*ACTIVITY*. From the listing below, set down exactly the lines between the one holding "00 (743, 2477)" and the one holding "Privacy Policy (20, 2351)", inclusive. No other line is wanted.

*DATA SUPPLIED*.
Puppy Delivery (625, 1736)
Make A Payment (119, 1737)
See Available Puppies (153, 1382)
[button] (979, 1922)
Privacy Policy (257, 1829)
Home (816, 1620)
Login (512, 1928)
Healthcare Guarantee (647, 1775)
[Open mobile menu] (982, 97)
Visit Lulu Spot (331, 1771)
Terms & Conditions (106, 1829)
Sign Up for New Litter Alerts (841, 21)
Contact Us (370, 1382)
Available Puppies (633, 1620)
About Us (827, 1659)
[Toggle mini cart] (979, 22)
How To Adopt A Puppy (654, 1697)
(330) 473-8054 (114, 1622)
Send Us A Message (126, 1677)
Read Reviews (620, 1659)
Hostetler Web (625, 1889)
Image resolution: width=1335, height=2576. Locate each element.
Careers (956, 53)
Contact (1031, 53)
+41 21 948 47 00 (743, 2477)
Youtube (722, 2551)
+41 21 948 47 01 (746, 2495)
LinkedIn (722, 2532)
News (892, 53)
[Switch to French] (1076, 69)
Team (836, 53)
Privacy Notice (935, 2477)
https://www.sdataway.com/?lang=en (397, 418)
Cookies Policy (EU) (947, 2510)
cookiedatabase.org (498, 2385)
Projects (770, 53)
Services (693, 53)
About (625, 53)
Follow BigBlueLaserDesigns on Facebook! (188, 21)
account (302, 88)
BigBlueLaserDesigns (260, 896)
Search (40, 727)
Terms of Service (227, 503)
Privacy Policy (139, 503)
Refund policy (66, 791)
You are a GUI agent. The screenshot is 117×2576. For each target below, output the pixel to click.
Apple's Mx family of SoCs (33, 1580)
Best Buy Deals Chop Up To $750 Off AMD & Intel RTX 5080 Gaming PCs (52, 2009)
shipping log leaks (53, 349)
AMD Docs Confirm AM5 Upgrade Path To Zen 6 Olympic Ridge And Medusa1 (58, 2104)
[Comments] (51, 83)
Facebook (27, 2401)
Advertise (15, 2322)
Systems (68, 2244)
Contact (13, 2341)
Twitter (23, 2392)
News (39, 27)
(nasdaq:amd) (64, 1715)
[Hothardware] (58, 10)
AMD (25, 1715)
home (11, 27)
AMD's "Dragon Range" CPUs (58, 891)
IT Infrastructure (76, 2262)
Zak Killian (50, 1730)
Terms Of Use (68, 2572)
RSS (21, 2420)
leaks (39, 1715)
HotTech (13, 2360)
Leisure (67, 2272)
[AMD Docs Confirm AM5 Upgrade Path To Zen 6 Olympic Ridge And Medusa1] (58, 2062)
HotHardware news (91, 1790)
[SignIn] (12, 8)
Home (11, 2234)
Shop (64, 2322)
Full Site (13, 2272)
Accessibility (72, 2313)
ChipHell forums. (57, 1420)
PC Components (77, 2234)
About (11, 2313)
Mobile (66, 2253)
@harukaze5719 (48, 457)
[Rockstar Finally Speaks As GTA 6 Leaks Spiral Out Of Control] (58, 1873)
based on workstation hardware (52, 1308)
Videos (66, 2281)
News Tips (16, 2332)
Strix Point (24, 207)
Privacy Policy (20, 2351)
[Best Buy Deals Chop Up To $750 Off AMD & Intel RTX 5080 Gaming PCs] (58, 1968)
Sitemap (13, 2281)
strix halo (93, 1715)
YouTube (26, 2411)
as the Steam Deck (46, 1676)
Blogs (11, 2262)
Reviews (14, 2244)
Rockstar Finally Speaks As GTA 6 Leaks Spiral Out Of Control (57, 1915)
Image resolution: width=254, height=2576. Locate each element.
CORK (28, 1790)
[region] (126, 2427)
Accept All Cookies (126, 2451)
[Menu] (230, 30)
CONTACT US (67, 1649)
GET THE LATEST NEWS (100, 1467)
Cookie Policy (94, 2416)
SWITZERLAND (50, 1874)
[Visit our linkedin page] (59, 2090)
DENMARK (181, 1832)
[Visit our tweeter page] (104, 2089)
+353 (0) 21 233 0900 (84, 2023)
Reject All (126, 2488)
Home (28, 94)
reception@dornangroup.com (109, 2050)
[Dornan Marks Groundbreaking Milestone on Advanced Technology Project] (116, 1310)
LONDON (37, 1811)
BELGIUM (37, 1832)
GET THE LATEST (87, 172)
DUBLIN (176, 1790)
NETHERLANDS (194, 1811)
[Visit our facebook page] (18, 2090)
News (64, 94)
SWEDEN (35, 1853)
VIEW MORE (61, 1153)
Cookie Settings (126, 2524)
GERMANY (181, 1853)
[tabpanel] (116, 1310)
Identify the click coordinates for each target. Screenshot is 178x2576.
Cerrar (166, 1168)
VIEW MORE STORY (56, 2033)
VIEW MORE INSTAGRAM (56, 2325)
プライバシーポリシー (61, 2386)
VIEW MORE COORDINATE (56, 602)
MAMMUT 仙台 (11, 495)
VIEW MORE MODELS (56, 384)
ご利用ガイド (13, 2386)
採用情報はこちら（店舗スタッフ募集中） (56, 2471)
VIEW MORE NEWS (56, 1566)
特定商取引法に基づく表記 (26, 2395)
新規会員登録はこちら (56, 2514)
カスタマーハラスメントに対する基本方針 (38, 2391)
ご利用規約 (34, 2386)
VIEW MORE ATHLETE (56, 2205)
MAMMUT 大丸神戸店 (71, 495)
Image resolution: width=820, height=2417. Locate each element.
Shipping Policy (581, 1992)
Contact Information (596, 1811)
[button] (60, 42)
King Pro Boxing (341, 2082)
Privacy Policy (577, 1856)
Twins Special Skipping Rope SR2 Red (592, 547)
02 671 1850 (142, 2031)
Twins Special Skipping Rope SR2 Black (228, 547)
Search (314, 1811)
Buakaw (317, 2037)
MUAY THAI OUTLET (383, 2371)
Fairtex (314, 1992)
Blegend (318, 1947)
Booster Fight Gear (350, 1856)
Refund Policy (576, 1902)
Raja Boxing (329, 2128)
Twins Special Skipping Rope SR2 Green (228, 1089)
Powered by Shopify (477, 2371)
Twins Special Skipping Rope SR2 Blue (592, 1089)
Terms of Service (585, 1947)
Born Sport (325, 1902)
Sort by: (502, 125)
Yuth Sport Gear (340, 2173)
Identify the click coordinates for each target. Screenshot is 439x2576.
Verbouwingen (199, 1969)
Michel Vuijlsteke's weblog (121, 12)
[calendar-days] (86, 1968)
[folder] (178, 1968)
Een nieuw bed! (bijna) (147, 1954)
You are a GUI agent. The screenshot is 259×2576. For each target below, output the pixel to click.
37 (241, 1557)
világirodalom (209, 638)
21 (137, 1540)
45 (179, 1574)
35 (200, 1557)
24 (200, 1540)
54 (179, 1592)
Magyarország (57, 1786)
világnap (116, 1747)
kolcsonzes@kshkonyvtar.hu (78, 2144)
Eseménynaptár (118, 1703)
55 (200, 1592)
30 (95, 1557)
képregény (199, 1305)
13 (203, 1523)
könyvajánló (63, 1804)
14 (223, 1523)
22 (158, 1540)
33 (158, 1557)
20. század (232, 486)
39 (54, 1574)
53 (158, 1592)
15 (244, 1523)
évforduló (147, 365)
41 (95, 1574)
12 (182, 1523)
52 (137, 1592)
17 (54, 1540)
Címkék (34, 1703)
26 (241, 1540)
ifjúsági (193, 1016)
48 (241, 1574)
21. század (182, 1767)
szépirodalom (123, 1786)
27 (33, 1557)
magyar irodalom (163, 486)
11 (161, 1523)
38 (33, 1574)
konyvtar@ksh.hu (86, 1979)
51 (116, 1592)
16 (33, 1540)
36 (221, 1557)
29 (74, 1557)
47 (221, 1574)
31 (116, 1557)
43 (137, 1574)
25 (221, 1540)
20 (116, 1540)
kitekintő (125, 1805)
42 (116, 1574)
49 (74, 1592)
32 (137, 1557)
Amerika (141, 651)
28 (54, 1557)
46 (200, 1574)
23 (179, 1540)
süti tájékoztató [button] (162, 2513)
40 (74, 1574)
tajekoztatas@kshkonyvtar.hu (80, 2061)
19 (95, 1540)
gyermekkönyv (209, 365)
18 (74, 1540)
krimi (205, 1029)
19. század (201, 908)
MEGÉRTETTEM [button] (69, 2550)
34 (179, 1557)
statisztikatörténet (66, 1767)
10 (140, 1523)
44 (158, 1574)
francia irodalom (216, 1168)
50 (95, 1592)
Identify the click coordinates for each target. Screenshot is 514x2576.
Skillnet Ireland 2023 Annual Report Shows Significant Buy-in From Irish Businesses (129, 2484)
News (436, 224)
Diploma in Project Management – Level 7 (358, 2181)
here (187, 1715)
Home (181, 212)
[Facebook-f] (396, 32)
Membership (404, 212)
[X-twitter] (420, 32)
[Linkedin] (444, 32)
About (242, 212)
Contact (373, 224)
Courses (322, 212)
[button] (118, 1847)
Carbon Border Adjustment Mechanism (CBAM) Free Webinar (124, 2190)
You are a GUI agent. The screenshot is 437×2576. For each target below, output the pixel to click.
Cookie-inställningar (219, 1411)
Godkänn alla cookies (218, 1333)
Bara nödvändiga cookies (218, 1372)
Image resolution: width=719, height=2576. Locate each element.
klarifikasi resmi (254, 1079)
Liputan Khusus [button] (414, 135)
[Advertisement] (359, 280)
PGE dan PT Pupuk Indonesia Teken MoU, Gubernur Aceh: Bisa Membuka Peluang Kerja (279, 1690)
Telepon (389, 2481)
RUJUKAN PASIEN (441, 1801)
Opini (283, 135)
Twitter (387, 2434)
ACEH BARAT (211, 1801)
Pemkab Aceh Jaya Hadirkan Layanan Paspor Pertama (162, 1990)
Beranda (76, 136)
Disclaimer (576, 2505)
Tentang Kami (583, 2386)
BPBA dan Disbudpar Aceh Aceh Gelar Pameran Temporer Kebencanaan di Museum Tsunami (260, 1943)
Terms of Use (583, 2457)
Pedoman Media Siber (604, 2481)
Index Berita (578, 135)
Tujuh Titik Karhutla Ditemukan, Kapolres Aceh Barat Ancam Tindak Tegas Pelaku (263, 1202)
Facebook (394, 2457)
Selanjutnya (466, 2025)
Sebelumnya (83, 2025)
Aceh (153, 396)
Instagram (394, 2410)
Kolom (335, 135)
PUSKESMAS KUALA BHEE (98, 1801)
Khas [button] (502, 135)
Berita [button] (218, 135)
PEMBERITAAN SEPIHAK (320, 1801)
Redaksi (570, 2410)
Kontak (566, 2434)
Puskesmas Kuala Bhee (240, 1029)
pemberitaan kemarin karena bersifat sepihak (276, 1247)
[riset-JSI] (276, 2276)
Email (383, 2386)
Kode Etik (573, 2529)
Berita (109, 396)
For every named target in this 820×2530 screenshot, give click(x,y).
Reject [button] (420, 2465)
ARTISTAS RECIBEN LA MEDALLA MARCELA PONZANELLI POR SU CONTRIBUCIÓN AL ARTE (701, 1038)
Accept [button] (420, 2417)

*SOLUTION BELOW*.
+41 21 948 47 00 (743, 2477)
Youtube (722, 2551)
+41 21 948 47 01 (746, 2495)
LinkedIn (722, 2532)
News (892, 53)
[Switch to French] (1076, 69)
Team (836, 53)
Privacy Notice (935, 2477)
https://www.sdataway.com/?lang=en (397, 418)
Cookies Policy (EU) (947, 2510)
cookiedatabase.org (498, 2385)
Projects (770, 53)
Services (693, 53)
About (625, 53)
Follow BigBlueLaserDesigns on Facebook! (188, 21)
account (302, 88)
BigBlueLaserDesigns (260, 896)
Search (40, 727)
Terms of Service (227, 503)
Privacy Policy (139, 503)
Refund policy (66, 791)
You are a GUI agent. The screenshot is 117×2576. For each target below, output the pixel to click.
Apple's Mx family of SoCs (33, 1580)
Best Buy Deals Chop Up To $750 Off AMD & Intel RTX 5080 Gaming PCs (52, 2009)
shipping log leaks (53, 349)
AMD Docs Confirm AM5 Upgrade Path To Zen 6 Olympic Ridge And Medusa1 (58, 2104)
[Comments] (51, 83)
Facebook (27, 2401)
Advertise (15, 2322)
Systems (68, 2244)
Contact (13, 2341)
Twitter (23, 2392)
News (39, 27)
(nasdaq:amd) (64, 1715)
[Hothardware] (58, 10)
AMD (25, 1715)
home (11, 27)
AMD's "Dragon Range" CPUs (58, 891)
IT Infrastructure (76, 2262)
Zak Killian (50, 1730)
Terms Of Use (68, 2572)
RSS (21, 2420)
leaks (39, 1715)
HotTech (13, 2360)
Leisure (67, 2272)
[AMD Docs Confirm AM5 Upgrade Path To Zen 6 Olympic Ridge And Medusa1] (58, 2062)
HotHardware news (91, 1790)
[SignIn] (12, 8)
Home (11, 2234)
Shop (64, 2322)
Full Site (13, 2272)
Accessibility (72, 2313)
ChipHell forums. (57, 1420)
PC Components (77, 2234)
About (11, 2313)
Mobile (66, 2253)
@harukaze5719 (48, 457)
[Rockstar Finally Speaks As GTA 6 Leaks Spiral Out Of Control] (58, 1873)
based on workstation hardware (52, 1308)
Videos (66, 2281)
News Tips (16, 2332)
Strix Point (24, 207)
Privacy Policy (20, 2351)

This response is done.